Traditionspflege für Kommunisten übernommen
Foto: Wikimedia / Bezirksmuseum Meidling
Im Vergleich zur kleinen Kommunistischen Partei Deutsch-Österreichs der Ersten Republik war die Sozialdemokratische Arbeiterpartei (SDAP) im Wien der zwanziger Jahre mit einer Zweidrittelmehrheit im Gemeinderat ausgestattet und konnte somit ihr „Rotes Wien“ in hohem Maße autonom umsetzen. Und diese Machtfülle nützte sie recht ungeniert, um zusätzlich auch für die extreme Linke Traditionspflege der besonderen Art anzubieten. Gerade durch solche Signale wollte man Konkurrenz von links gar nicht aufkommen lassen. Unter anderem benannte man einen 1926/27 errichteten Gemeindebau in Wien-Meidling nach Karl Liebknecht.
Karl Liebknecht, der Spartakist
Der 1879 geborene Karl Liebknecht war ursprünglich Sozialdemokrat in Berlin. Schon bald schloss er sich gemeinsam mir Rosa Luxemburg und anderen einer extrem linken Oppositionsgruppe innerhalb der deutschen SPD an, aus der sich dann der Spartakusbund und später die Kommunistische Partei Deutschlands (KPD) gründeten. Der Spartakusbund war gemeinsam mit anderen extrem linken Gruppen an der Berliner Räterepublik 1918/19 beteiligt, die in einer kommunistischen Diktatur münden sollte.

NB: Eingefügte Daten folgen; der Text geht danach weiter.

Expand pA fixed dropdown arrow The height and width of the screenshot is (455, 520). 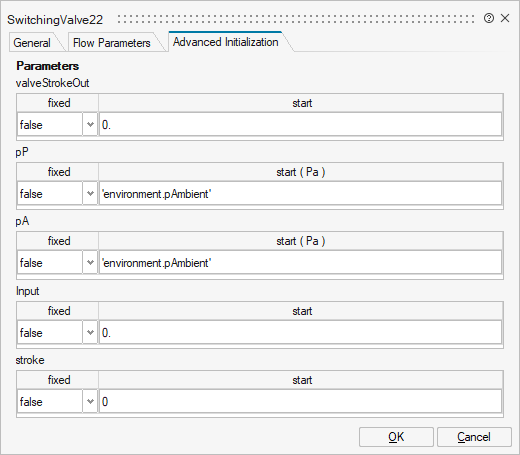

Als diese linke Machtübernahme unter anderem auch mit Hilfe der SPD verhindert wurde, kamen Karl Liebknecht und Rosa Luxemburg im Zuge einer Vergeltungsaktion durch politische Gegner zu Tode.
Karl Liebknecht-Hof in Wien-Meidling
Die österreichische Sozialdemokratie nahm die Biographie Karl Liebknechts zum Anlass, eine linke Heldenverehrung zu initiieren. Aus diesem Grund wurde der im 12.Bezirk errichtete Gemeindebau, der durch einen festungsartigen Baustil geprägt ist, nach dem Kommunisten Karl Liebknecht benannt. Insgesamt umfasst diese Wohnanlage nicht weniger als 426 Wohnungen auf 28 Stiegen. Bei den Februarkämpfen 1934 war der Karl-Liebknecht-Hof einse der Widerstandsnester des Schutzbundes im Zuge des Aufstandes gegen das austrofaschistische Regime Dollfuss.